- Infielder
- Born: July 18, 1902 Rowan County, North Carolina, U.S.
- Died: August 3, 1997 (aged 95) San Diego, California, U.S.
- Batted: RightThrew: Right

Negro league baseball debut
- 1923, for the Buffalo Colored Giants

Last appearance
- 1928, for the Cleveland Tigers

Teams
- Buffalo Colored Giants (1923); Lincoln Giants (1923); Dayton Marcos (1924); Cleveland Browns (1924); Homestead Grays (1925); Pullman Colored Giants (1925); Brown's Stars of Youngstown (1926); Cleveland Elites (1926); Cleveland Oaks (1928); Cleveland Pyramids (1928); Cleveland Tigers (1928);

= Pete Willett =

American baseball player

James Richard "Pete" Willett (July 18, 1902 - August 3, 1997) was an American athlete who played baseball as an infielder in the Negro leagues and basketball. He played baseball with several teams from 1923 to 1928.

==Athletic career==
Willett attended Central High School in Cleveland, Ohio, and also played football, basketball and ran track for Wilberforce University in 1922 to 1924.

In 1923, Willett played baseball with the Buffalo Colored Giants, and also played with the Lincoln Giants of the Eastern Colored League. He spent time with the independent Dayton Marcos in 1924, before playing with the Cleveland Browns. In June 1925, he was acquired by the Homestead Grays to fill in for injured players. In September 1925, he played with the Pullman Colored Giants of Buffalo. In 1926, he saw time with the Brown's Stars of Youngstown, Ohio, and the Cleveland Elites. Willett later played in 25 recorded games with the Cleveland Tigers of the Negro National League in 1928. He also appeared with the Cleveland Oaks and Cleveland Pyramids in 1928.

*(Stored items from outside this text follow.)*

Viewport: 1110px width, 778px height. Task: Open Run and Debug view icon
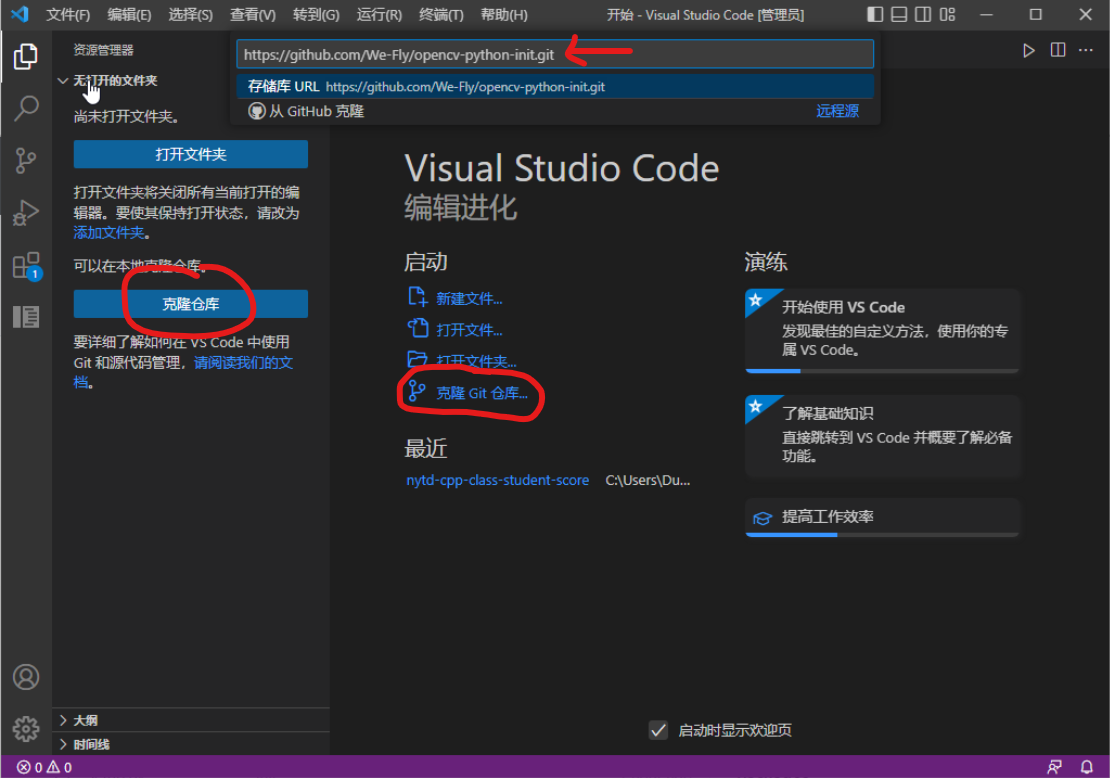click(26, 212)
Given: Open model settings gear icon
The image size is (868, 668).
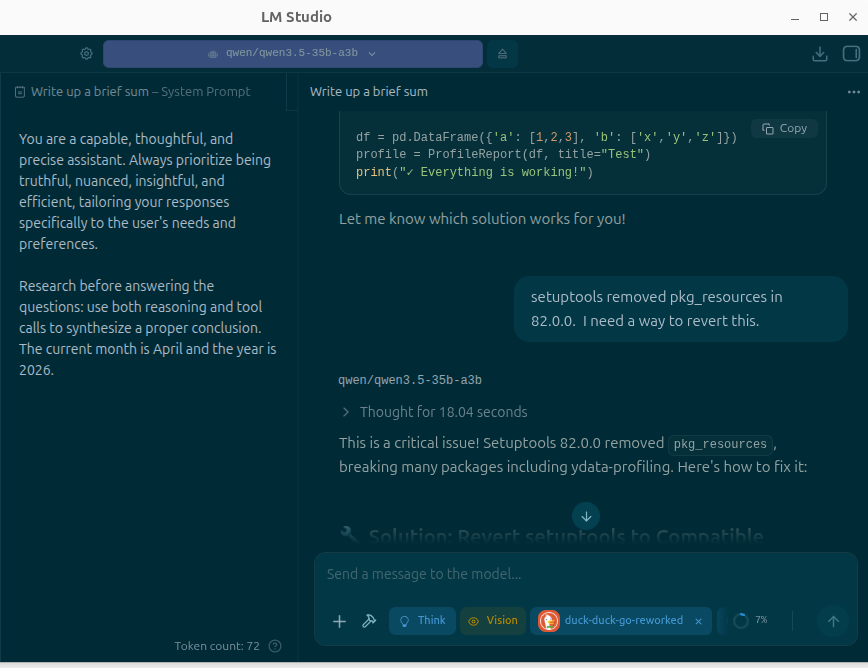Looking at the screenshot, I should [87, 54].
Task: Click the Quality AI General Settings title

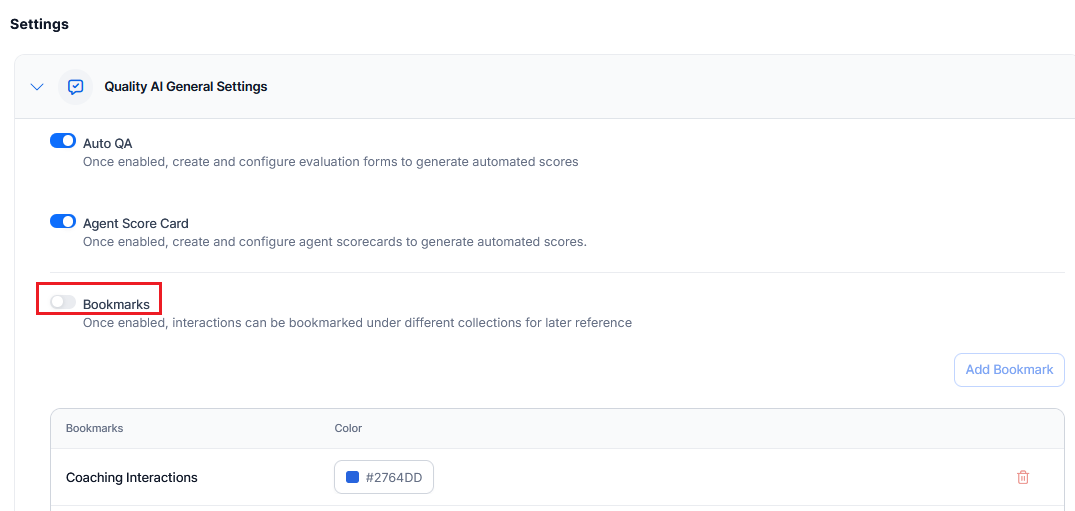Action: point(186,87)
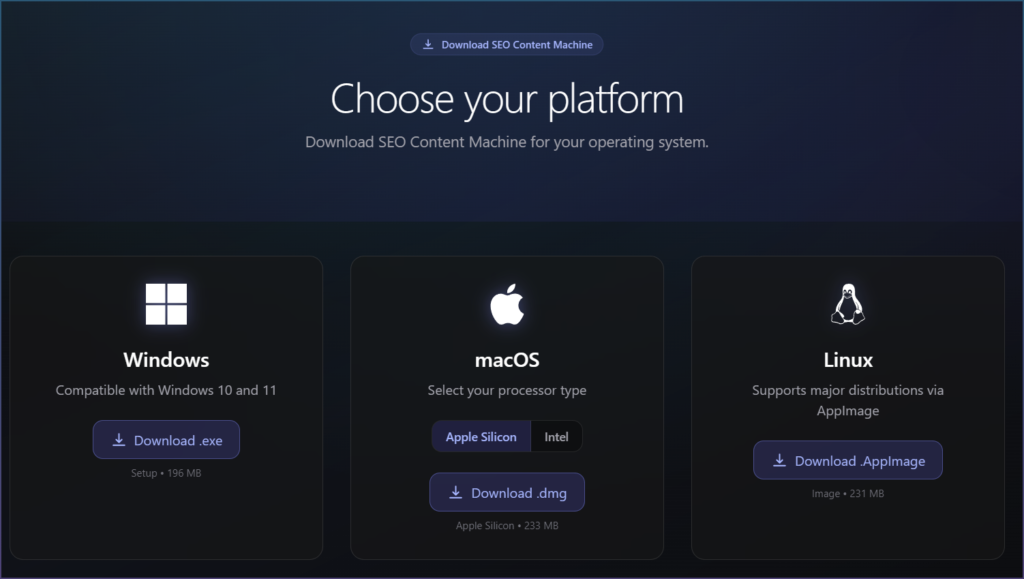The width and height of the screenshot is (1024, 579).
Task: Click the Linux platform heading
Action: (847, 360)
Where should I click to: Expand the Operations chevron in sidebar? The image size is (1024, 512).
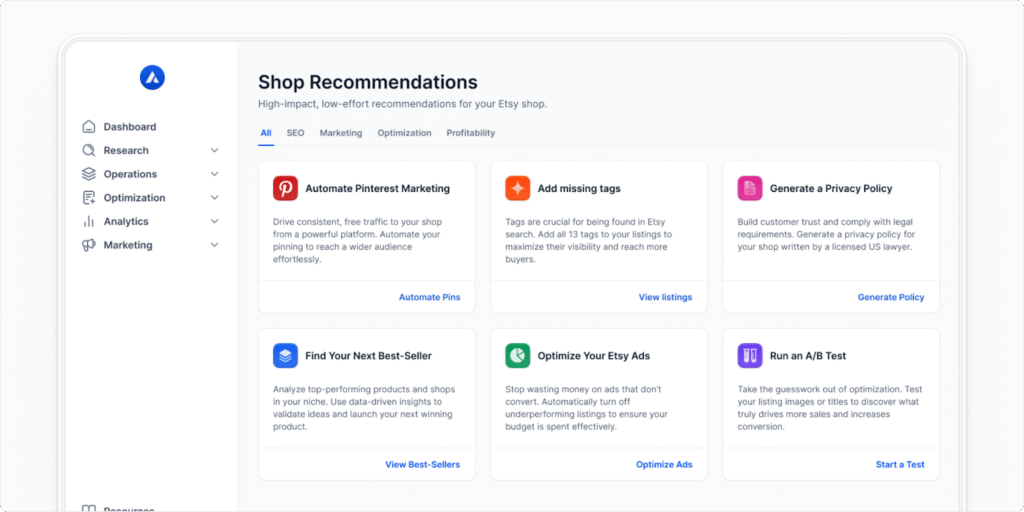(214, 174)
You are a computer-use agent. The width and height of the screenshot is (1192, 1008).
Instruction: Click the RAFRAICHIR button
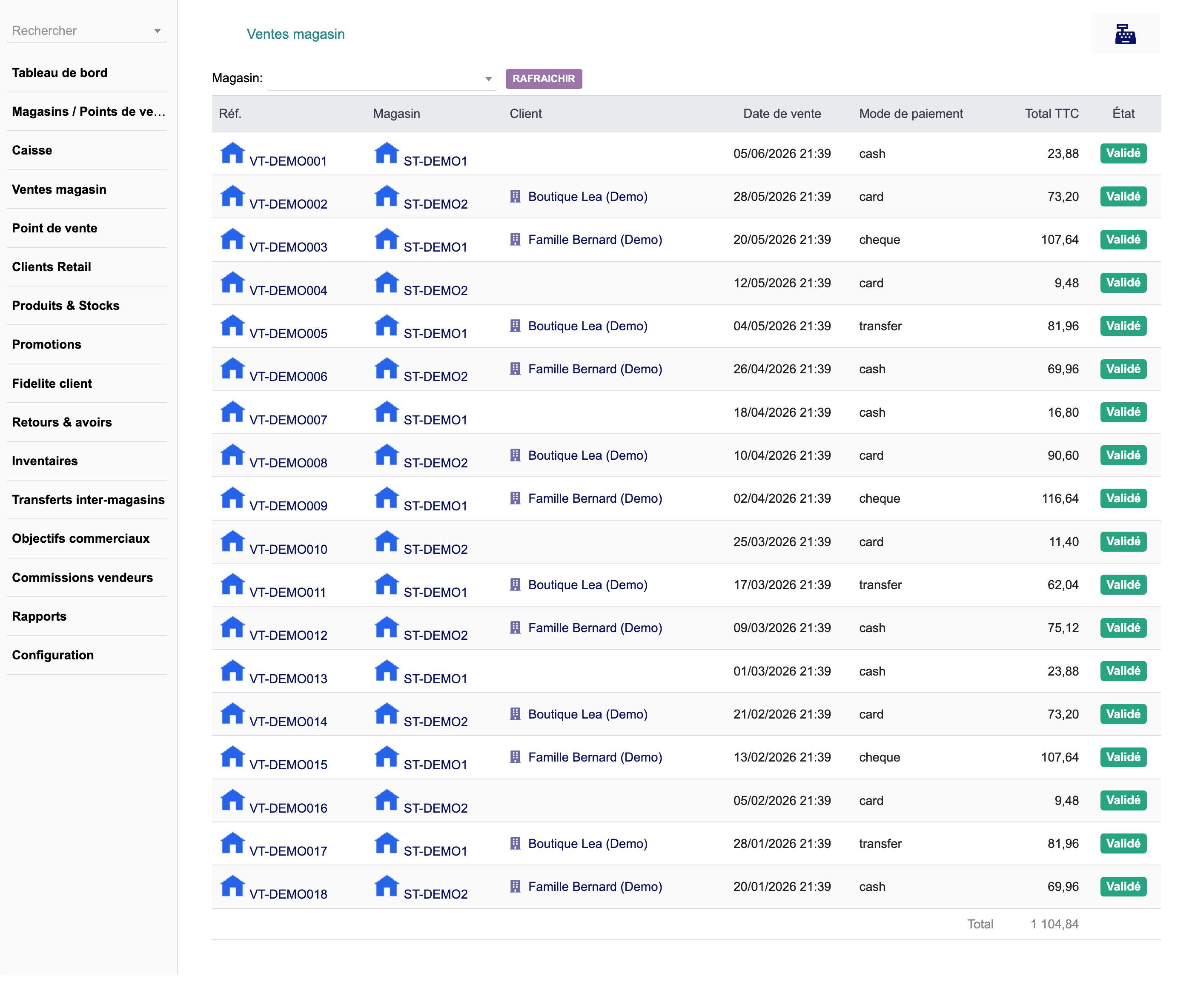coord(544,78)
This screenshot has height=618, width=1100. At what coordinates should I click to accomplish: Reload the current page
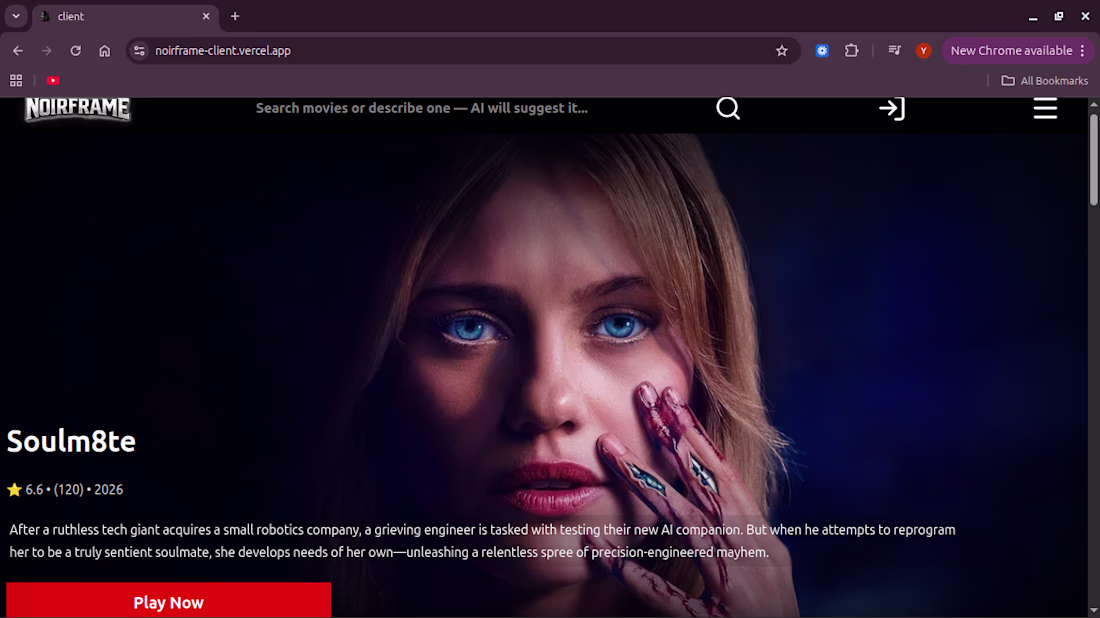click(75, 51)
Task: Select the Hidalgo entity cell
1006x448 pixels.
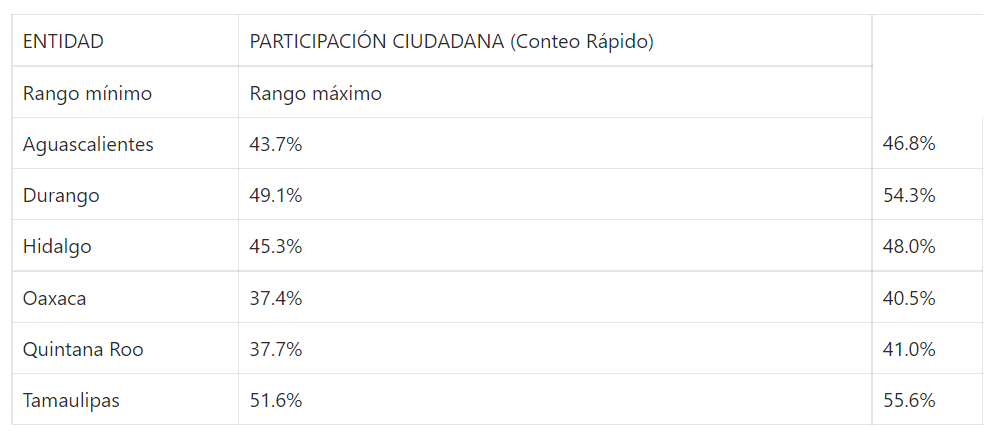Action: 57,247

Outside of baseball, he captained and coached the Benjee Drugs basketball team in 1925 and 1926. Willett also played with the Cleveland Elks in 1926 and 1927, and the Loendi Big Five in 1927 and 1928.

On February 10, 1927, Willett dislocated his knee and two other Elks players were seriously injured after their car went into a ditch and overturned multiple times near London, Ohio.